=== Rows ===
◆ ◆ ◆ ◆ ◆

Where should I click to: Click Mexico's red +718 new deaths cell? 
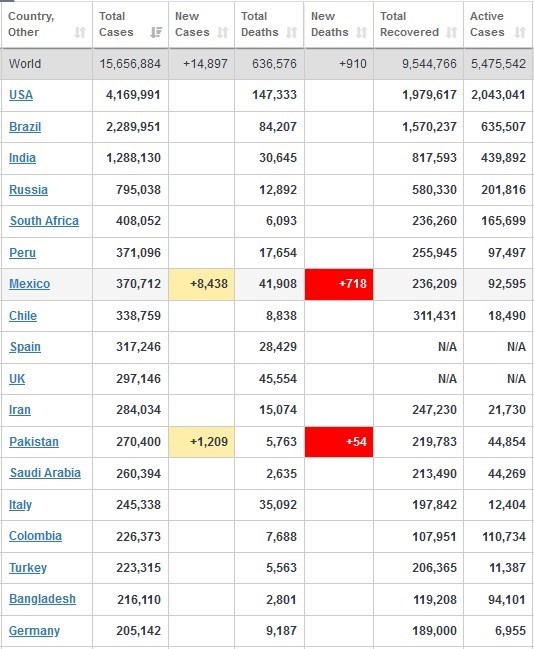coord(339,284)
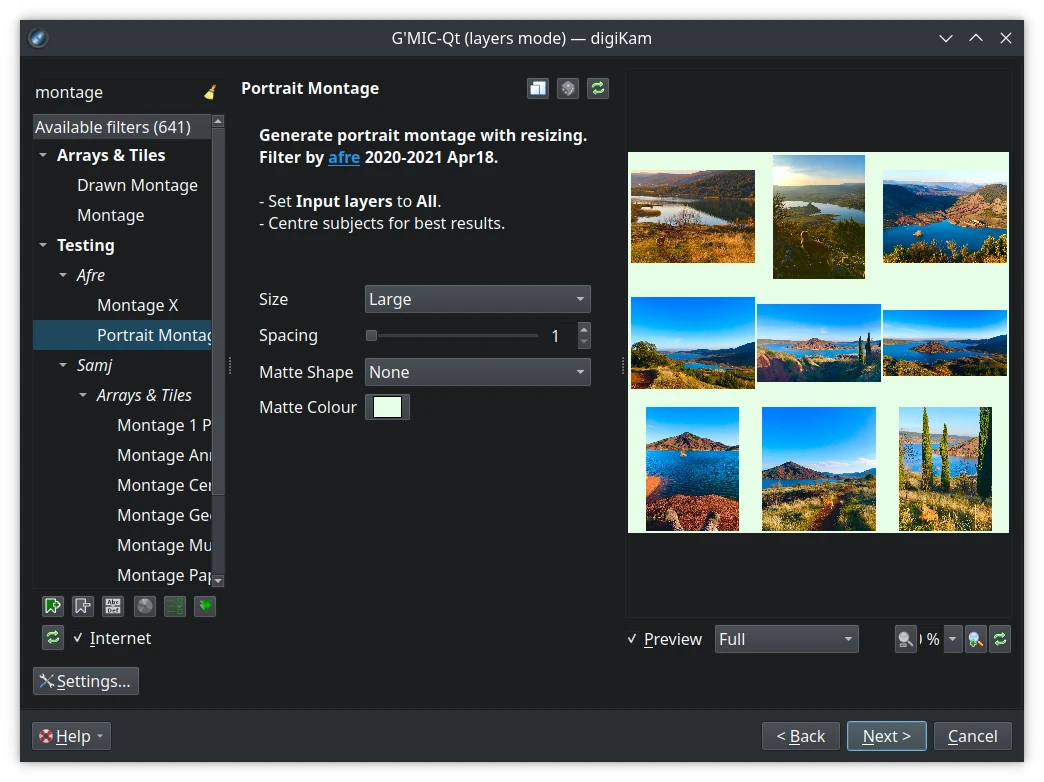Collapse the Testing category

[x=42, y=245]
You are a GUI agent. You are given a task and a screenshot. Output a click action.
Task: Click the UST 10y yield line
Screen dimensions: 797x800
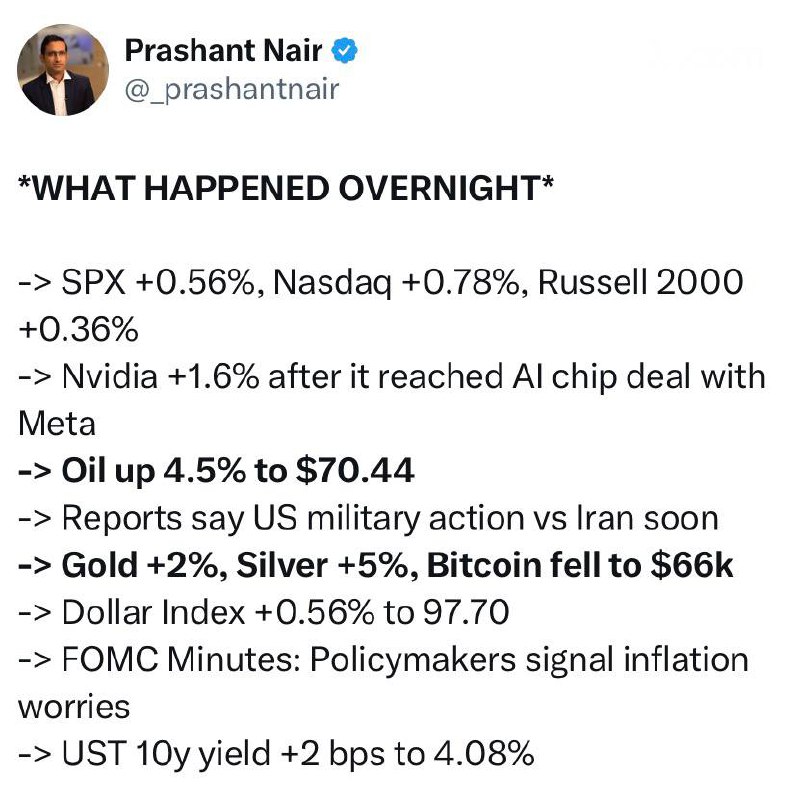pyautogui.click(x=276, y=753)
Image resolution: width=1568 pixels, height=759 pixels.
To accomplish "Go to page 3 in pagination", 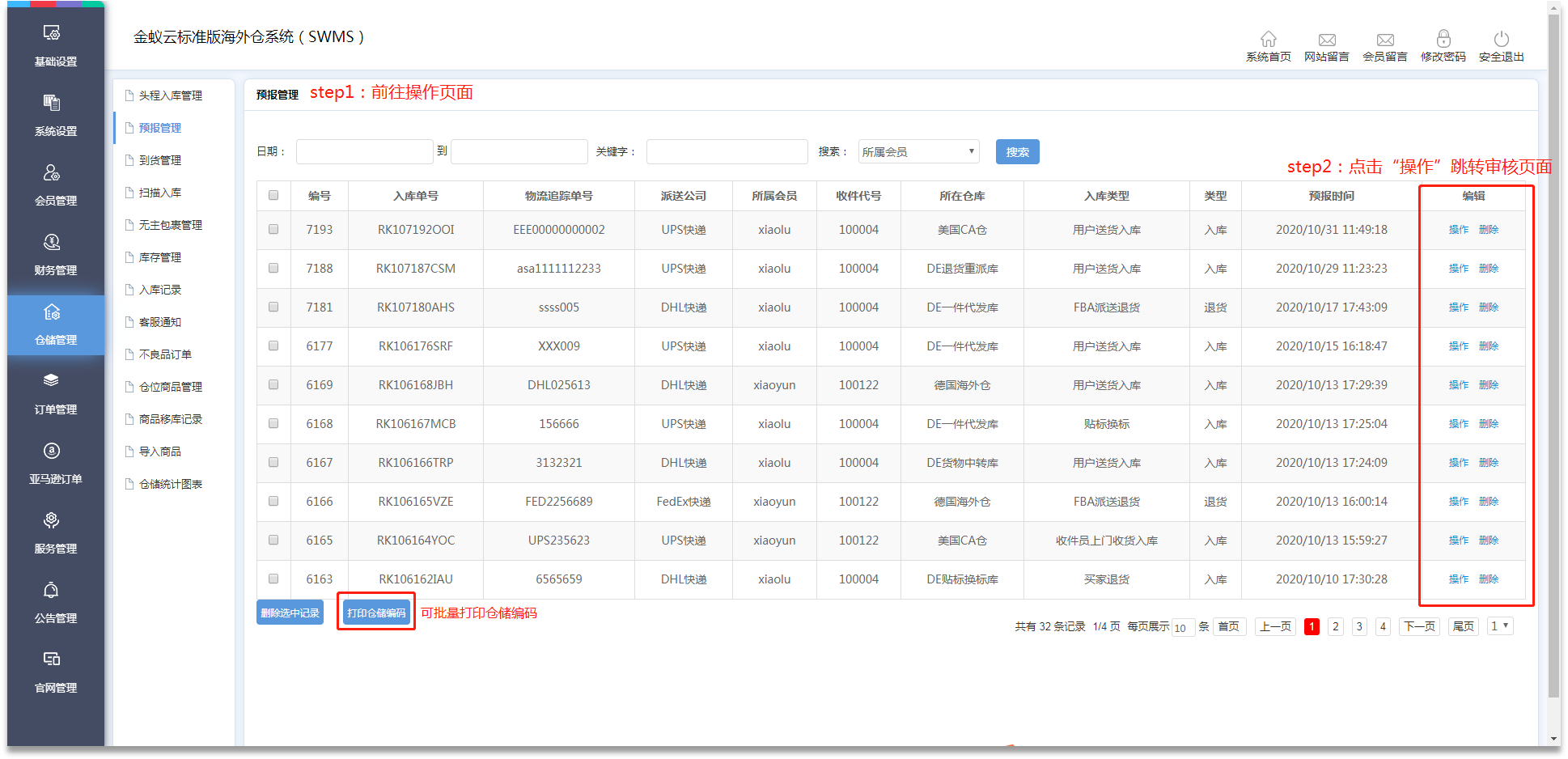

◆ ◆ ◆ ◆ ◆

Copy the listing above word for word, without the pictures.

Where should I click to: Click Mexico's red +718 new deaths cell? 
coord(339,284)
Collapse the Testing category

[x=42, y=245]
You are a GUI agent. You are given a task and a screenshot. Output a click action.
Task: Click the UST 10y yield line
Screen dimensions: 797x800
pyautogui.click(x=276, y=753)
Image resolution: width=1568 pixels, height=759 pixels.
To accomplish "Go to page 3 in pagination", 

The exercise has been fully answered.